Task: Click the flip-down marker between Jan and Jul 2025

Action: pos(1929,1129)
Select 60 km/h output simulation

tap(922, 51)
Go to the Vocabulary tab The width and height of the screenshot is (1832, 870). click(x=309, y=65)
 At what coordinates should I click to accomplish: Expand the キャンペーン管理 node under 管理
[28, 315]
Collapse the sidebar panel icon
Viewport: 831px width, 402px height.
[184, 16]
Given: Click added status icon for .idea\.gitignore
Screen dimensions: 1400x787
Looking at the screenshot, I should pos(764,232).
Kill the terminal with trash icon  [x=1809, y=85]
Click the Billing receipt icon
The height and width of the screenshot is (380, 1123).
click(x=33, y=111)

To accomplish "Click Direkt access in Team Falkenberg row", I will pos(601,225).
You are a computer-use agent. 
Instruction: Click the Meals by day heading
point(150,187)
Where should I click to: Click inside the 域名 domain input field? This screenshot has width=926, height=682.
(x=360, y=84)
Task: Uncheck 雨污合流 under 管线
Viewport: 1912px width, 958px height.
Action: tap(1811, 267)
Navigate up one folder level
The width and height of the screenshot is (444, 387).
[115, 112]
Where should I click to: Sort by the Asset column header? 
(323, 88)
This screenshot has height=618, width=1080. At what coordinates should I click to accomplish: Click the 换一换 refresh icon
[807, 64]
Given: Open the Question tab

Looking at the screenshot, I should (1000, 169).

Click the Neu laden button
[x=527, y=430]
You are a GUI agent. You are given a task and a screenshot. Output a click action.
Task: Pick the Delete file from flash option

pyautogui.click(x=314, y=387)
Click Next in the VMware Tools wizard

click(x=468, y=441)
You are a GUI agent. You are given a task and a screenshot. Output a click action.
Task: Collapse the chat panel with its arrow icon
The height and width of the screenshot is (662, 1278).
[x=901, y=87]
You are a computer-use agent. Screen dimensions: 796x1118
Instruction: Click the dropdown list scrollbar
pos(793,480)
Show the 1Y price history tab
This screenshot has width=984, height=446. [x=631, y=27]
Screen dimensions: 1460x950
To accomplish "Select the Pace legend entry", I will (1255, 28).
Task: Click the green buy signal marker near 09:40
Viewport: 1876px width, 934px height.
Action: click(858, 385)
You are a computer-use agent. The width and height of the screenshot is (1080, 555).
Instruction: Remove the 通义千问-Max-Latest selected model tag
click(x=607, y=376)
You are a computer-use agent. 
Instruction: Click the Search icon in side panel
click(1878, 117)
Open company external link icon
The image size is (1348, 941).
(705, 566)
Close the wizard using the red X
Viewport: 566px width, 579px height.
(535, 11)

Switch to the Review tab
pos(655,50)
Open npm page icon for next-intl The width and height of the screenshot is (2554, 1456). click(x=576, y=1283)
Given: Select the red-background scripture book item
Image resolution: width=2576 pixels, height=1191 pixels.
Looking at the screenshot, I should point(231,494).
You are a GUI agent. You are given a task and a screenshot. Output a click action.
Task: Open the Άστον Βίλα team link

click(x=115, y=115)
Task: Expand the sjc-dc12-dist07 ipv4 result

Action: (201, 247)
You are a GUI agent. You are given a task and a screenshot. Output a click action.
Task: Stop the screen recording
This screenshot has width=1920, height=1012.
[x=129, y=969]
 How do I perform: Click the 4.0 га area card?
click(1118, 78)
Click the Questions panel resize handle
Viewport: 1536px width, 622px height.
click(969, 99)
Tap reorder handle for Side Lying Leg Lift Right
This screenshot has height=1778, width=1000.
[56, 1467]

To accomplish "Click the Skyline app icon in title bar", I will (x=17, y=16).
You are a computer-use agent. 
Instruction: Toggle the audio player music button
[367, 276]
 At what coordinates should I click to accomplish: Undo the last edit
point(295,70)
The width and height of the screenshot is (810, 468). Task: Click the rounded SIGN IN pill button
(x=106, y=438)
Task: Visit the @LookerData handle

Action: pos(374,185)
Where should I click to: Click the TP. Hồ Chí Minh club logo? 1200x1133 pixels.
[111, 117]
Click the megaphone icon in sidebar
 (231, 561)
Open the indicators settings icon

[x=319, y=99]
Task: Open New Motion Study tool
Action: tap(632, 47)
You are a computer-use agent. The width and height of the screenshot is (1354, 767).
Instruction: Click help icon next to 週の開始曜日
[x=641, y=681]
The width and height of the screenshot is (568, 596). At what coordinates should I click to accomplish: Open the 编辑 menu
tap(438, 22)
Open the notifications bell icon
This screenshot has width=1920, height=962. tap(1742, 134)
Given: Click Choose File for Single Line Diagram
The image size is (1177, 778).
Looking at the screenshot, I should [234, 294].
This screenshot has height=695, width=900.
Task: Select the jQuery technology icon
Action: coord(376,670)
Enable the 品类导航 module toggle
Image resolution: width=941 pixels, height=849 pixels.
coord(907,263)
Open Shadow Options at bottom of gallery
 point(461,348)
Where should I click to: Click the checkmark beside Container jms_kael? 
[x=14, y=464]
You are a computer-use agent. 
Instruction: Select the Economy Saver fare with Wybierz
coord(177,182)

════

Task goal -> Can you rewrite all the entries above as a Markdown table with the columns Row and Text, giving each non-blank line its own numbered row and leaving out blank lines?

Solved exercise ->
| Row | Text |
|---|---|
| 1 | Task: Click the flip-down marker between Jan and Jul 2025 |
| 2 | Action: pos(1929,1129) |
| 3 | Select 60 km/h output simulation |
| 4 | tap(922, 51) |
| 5 | Go to the Vocabulary tab The width and height of the screenshot is (1832, 870). click(x=309, y=65) |
| 6 |  At what coordinates should I click to accomplish: Expand the キャンペーン管理 node under 管理 |
| 7 | [28, 315] |
| 8 | Collapse the sidebar panel icon |
| 9 | Viewport: 831px width, 402px height. |
| 10 | [184, 16] |
| 11 | Given: Click added status icon for .idea\.gitignore |
| 12 | Screen dimensions: 1400x787 |
| 13 | Looking at the screenshot, I should pos(764,232). |
| 14 | Kill the terminal with trash icon  [x=1809, y=85] |
| 15 | Click the Billing receipt icon |
| 16 | The height and width of the screenshot is (380, 1123). |
| 17 | click(x=33, y=111) |
| 18 | To accomplish "Click Direkt access in Team Falkenberg row", I will pos(601,225). |
| 19 | You are a computer-use agent.  |
| 20 | Instruction: Click the Meals by day heading |
| 21 | point(150,187) |
| 22 | Where should I click to: Click inside the 域名 domain input field? This screenshot has width=926, height=682. |
| 23 | (x=360, y=84) |
| 24 | Task: Uncheck 雨污合流 under 管线 |
| 25 | Viewport: 1912px width, 958px height. |
| 26 | Action: tap(1811, 267) |
| 27 | Navigate up one folder level |
| 28 | The width and height of the screenshot is (444, 387). |
| 29 | [115, 112] |
| 30 | Where should I click to: Sort by the Asset column header?  |
| 31 | (323, 88) |
| 32 | This screenshot has height=618, width=1080. At what coordinates should I click to accomplish: Click the 换一换 refresh icon |
| 33 | [807, 64] |
| 34 | Given: Open the Question tab |
| 35 | Looking at the screenshot, I should (1000, 169). |
| 36 | Click the Neu laden button |
| 37 | [x=527, y=430] |
| 38 | You are a GUI agent. You are given a task and a screenshot. Output a click action. |
| 39 | Task: Pick the Delete file from flash option |
| 40 | pyautogui.click(x=314, y=387) |
| 41 | Click Next in the VMware Tools wizard |
| 42 | click(x=468, y=441) |
| 43 | You are a GUI agent. You are given a task and a screenshot. Output a click action. |
| 44 | Task: Collapse the chat panel with its arrow icon |
| 45 | The height and width of the screenshot is (662, 1278). |
| 46 | [x=901, y=87] |
| 47 | You are a computer-use agent. Screen dimensions: 796x1118 |
| 48 | Instruction: Click the dropdown list scrollbar |
| 49 | pos(793,480) |
| 50 | Show the 1Y price history tab |
| 51 | This screenshot has width=984, height=446. [x=631, y=27] |
| 52 | Screen dimensions: 1460x950 |
| 53 | To accomplish "Select the Pace legend entry", I will (1255, 28). |
| 54 | Task: Click the green buy signal marker near 09:40 |
| 55 | Viewport: 1876px width, 934px height. |
| 56 | Action: click(858, 385) |
| 57 | You are a computer-use agent. The width and height of the screenshot is (1080, 555). |
| 58 | Instruction: Remove the 通义千问-Max-Latest selected model tag |
| 59 | click(x=607, y=376) |
| 60 | You are a computer-use agent.  |
| 61 | Instruction: Click the Search icon in side panel |
| 62 | click(1878, 117) |
| 63 | Open company external link icon |
| 64 | The image size is (1348, 941). |
| 65 | (705, 566) |
| 66 | Close the wizard using the red X |
| 67 | Viewport: 566px width, 579px height. |
| 68 | (535, 11) |
| 69 | Switch to the Review tab |
| 70 | pos(655,50) |
| 71 | Open npm page icon for next-intl The width and height of the screenshot is (2554, 1456). click(x=576, y=1283) |
| 72 | Given: Select the red-background scripture book item |
| 73 | Image resolution: width=2576 pixels, height=1191 pixels. |
| 74 | Looking at the screenshot, I should point(231,494). |
| 75 | You are a GUI agent. You are given a task and a screenshot. Output a click action. |
| 76 | Task: Open the Άστον Βίλα team link |
| 77 | click(x=115, y=115) |
| 78 | Task: Expand the sjc-dc12-dist07 ipv4 result |
| 79 | Action: (201, 247) |
| 80 | You are a GUI agent. You are given a task and a screenshot. Output a click action. |
| 81 | Task: Stop the screen recording |
| 82 | This screenshot has width=1920, height=1012. |
| 83 | [x=129, y=969] |
| 84 |  How do I perform: Click the 4.0 га area card? |
| 85 | click(1118, 78) |
| 86 | Click the Questions panel resize handle |
| 87 | Viewport: 1536px width, 622px height. |
| 88 | click(969, 99) |
| 89 | Tap reorder handle for Side Lying Leg Lift Right |
| 90 | This screenshot has height=1778, width=1000. |
| 91 | [56, 1467] |
| 92 | To accomplish "Click the Skyline app icon in title bar", I will (x=17, y=16). |
| 93 | You are a computer-use agent.  |
| 94 | Instruction: Toggle the audio player music button |
| 95 | [367, 276] |
| 96 |  At what coordinates should I click to accomplish: Undo the last edit |
| 97 | point(295,70) |
| 98 | The width and height of the screenshot is (810, 468). Task: Click the rounded SIGN IN pill button |
| 99 | (x=106, y=438) |
| 100 | Task: Visit the @LookerData handle |
| 101 | Action: pos(374,185) |
| 102 | Where should I click to: Click the TP. Hồ Chí Minh club logo? 1200x1133 pixels. |
| 103 | [111, 117] |
| 104 | Click the megaphone icon in sidebar |
| 105 |  (231, 561) |
| 106 | Open the indicators settings icon |
| 107 | [x=319, y=99] |
| 108 | Task: Open New Motion Study tool |
| 109 | Action: tap(632, 47) |
| 110 | You are a computer-use agent. The width and height of the screenshot is (1354, 767). |
| 111 | Instruction: Click help icon next to 週の開始曜日 |
| 112 | [x=641, y=681] |
| 113 | The width and height of the screenshot is (568, 596). At what coordinates should I click to accomplish: Open the 编辑 menu |
| 114 | tap(438, 22) |
| 115 | Open the notifications bell icon |
| 116 | This screenshot has width=1920, height=962. tap(1742, 134) |
| 117 | Given: Click Choose File for Single Line Diagram |
| 118 | The image size is (1177, 778). |
| 119 | Looking at the screenshot, I should [234, 294]. |
| 120 | This screenshot has height=695, width=900. |
| 121 | Task: Select the jQuery technology icon |
| 122 | Action: coord(376,670) |
| 123 | Enable the 品类导航 module toggle |
| 124 | Image resolution: width=941 pixels, height=849 pixels. |
| 125 | coord(907,263) |
| 126 | Open Shadow Options at bottom of gallery |
| 127 |  point(461,348) |
| 128 | Where should I click to: Click the checkmark beside Container jms_kael?  |
| 129 | [x=14, y=464] |
| 130 | You are a computer-use agent.  |
| 131 | Instruction: Select the Economy Saver fare with Wybierz |
| 132 | coord(177,182) |